The stat that people really care about is, if I get married to my partner, what's the divorce rate of people similar to me.

If you're reading HN and are thinking about marriage, it's quite likely that most or even all of the following apply to you. All of which have shown indications that they lower the divorce rate. The first three alone drop the divorce rate below 25%.

- getting married later then 1980 - first marriage for both - both older than 30 - both have college degrees - both make wages > $60k, < $1M - similar ages - man makes more $ than woman - getting married later than 1990 - neither goes through an extended period of involuntary unemployment - neither goes to jail



"Later than 1980" distorts because lots of marriages newer than that haven't ended through either divorce or death yet. If you were looking at, say, a 20 year success rate and the window in question was 1981-1994, it might be comparable to earlier periods where you were looking again at the 20 year success rate.


I'd say that if you care about your personal chance of divorce, there's way better ways to gauge it, including talking with a marriage counsellor and/or psychologist before marrying (which could bring it very close to 0, especially if you choose to not marry).

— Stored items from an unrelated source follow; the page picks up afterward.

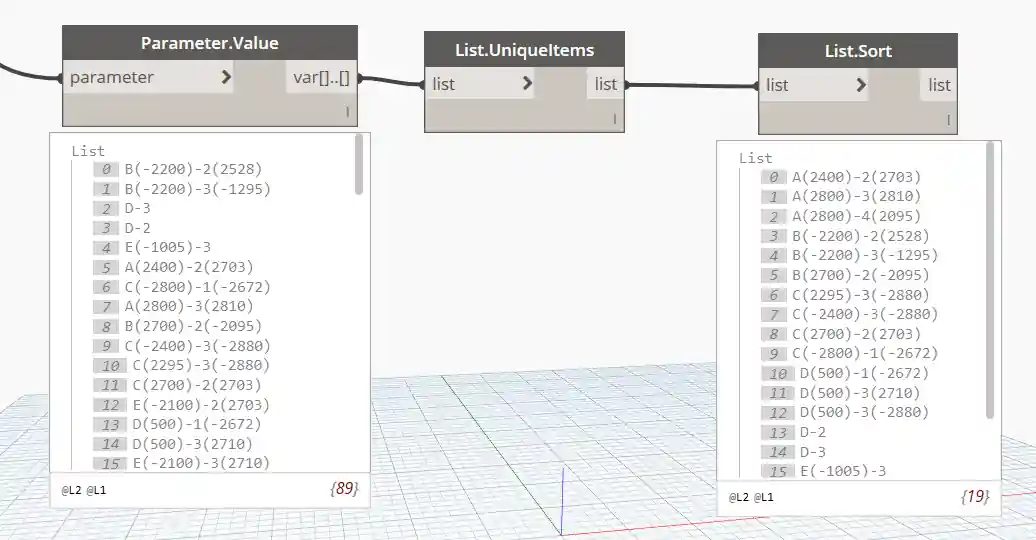
Task: Expand the List.UniqueItems list input chevron
Action: tap(527, 84)
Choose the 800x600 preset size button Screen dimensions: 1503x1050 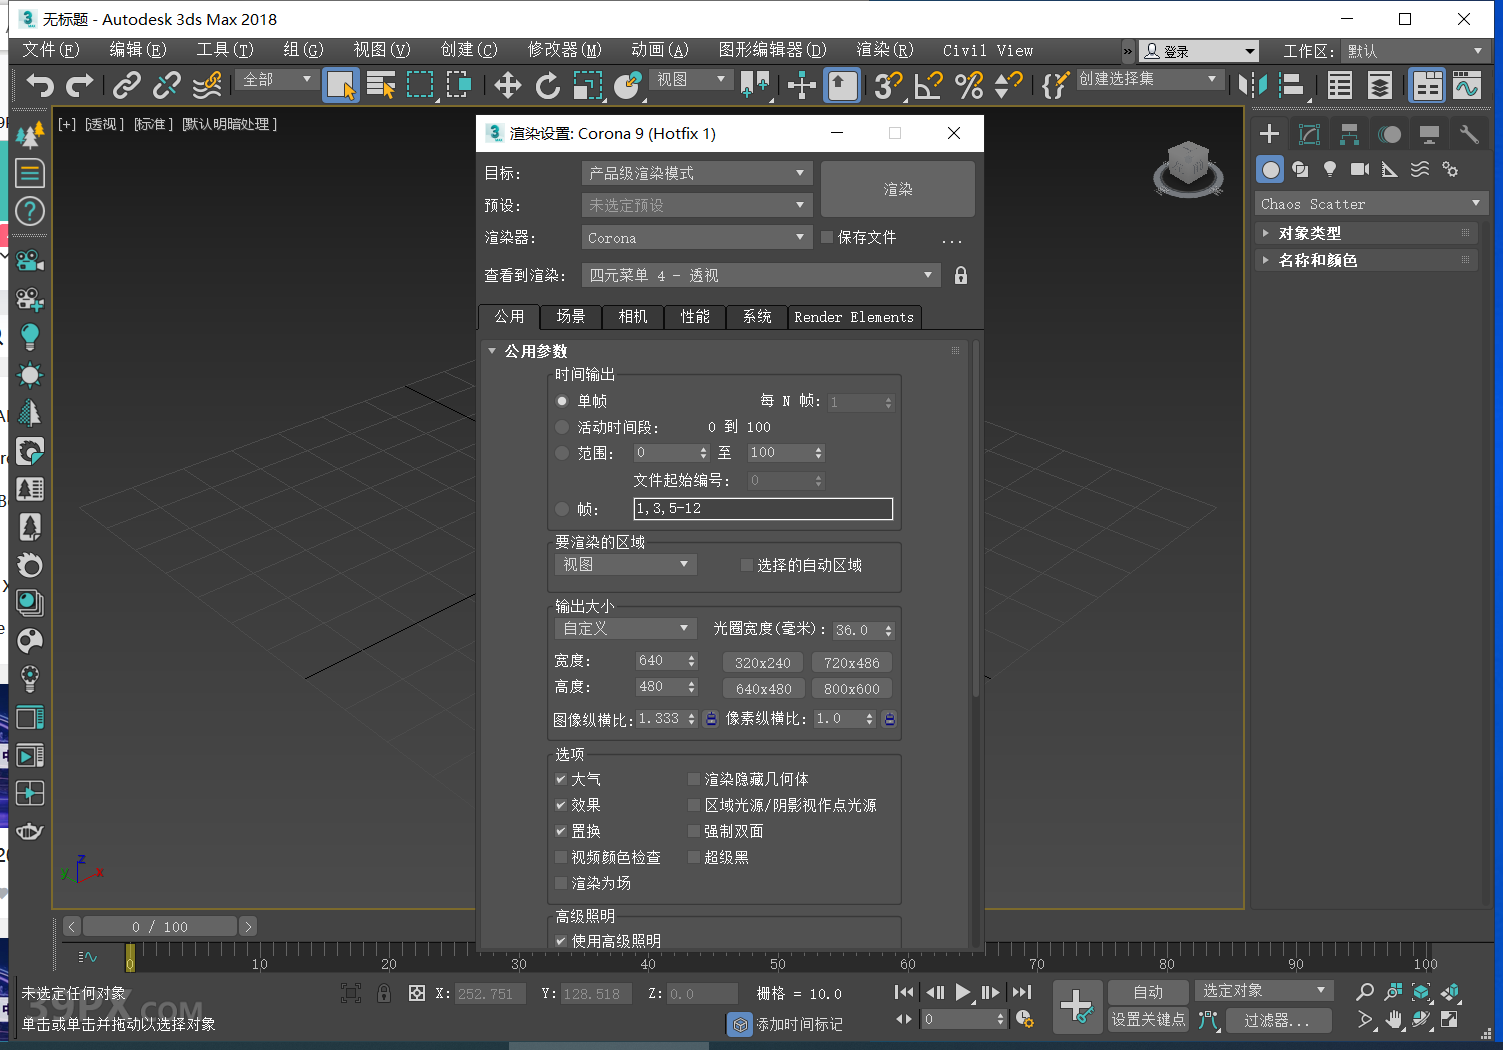pyautogui.click(x=851, y=689)
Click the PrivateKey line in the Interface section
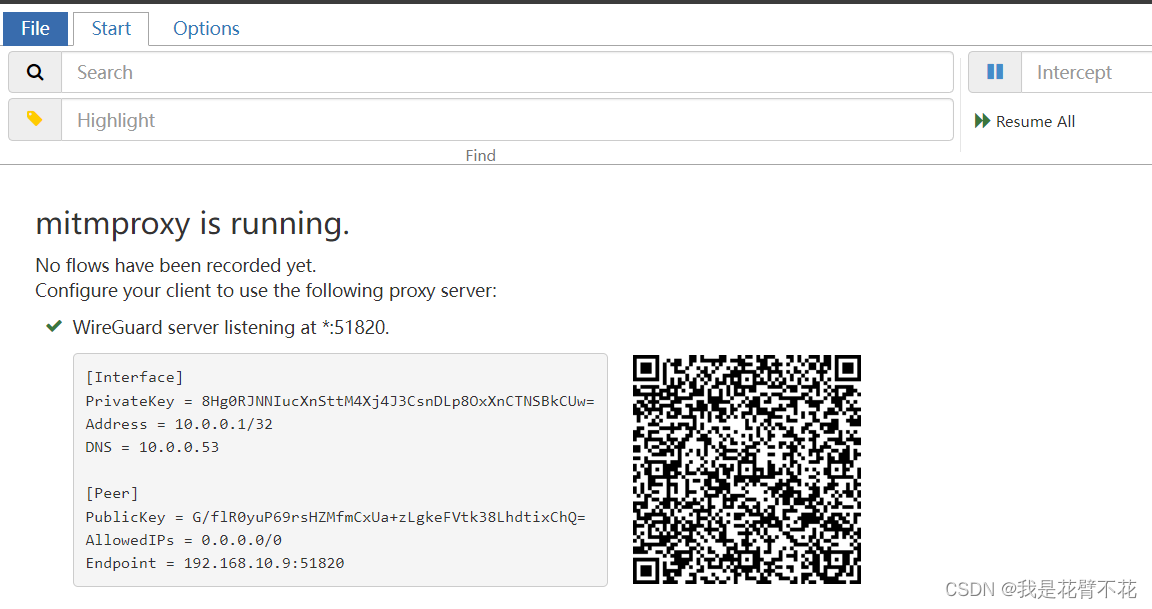The width and height of the screenshot is (1152, 609). (x=340, y=400)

If, on the other hand, you want to know what percentage of marriages result in divorces, then you probably want to implement some very suspect social policies and probably should be stopped. Not certainly, but probably.


>The stat that people really care about is, if I get married to my partner, what's the divorce rate of people similar to me.

Who are those people? I (and those the article mentions talking about the US in general) care about the general numbers. Not how to use the numbers to gauze my own wedding's future.